» DATA SUPPLIED:
====================

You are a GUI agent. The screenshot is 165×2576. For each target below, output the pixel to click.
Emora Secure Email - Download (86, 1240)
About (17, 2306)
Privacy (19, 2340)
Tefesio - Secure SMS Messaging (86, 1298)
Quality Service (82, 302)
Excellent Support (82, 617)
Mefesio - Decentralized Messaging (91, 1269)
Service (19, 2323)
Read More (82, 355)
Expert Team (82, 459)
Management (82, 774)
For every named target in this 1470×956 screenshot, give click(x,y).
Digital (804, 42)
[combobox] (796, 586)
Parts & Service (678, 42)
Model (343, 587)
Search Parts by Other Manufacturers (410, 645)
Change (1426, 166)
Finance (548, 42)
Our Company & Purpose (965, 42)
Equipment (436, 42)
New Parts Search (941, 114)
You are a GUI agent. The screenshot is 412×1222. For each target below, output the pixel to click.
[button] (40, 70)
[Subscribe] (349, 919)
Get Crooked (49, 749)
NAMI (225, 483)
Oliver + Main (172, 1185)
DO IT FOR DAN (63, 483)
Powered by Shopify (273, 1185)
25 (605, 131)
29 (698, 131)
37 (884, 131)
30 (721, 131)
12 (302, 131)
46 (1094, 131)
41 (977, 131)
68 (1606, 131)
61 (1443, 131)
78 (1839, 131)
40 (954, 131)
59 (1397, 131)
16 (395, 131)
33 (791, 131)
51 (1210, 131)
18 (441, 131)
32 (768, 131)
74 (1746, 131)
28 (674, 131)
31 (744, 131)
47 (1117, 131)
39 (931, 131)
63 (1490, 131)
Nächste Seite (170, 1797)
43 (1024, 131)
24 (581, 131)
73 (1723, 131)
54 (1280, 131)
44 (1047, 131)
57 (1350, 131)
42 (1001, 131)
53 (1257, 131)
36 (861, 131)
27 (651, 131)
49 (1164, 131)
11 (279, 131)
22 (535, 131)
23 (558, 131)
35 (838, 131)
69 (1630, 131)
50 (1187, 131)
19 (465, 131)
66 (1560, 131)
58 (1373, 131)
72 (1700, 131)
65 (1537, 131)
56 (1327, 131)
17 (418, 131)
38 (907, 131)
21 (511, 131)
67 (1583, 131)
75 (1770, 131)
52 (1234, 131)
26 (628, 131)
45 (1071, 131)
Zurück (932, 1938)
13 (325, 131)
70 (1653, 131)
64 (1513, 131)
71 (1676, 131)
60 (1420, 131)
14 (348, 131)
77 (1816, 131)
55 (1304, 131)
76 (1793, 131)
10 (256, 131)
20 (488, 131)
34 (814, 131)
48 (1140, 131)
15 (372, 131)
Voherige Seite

====================

» DIRECTIONS FOR THIS TASK: For the word "each", find every line in the data that holds it and copy that line.

» RESPONSE AREA:
You are a GUI agent. The screenshot is 165×2576. For each target below, output the pixel to click.
You are a GUI agent. The screenshot is 412×1222. For each target below, output the pixel to click.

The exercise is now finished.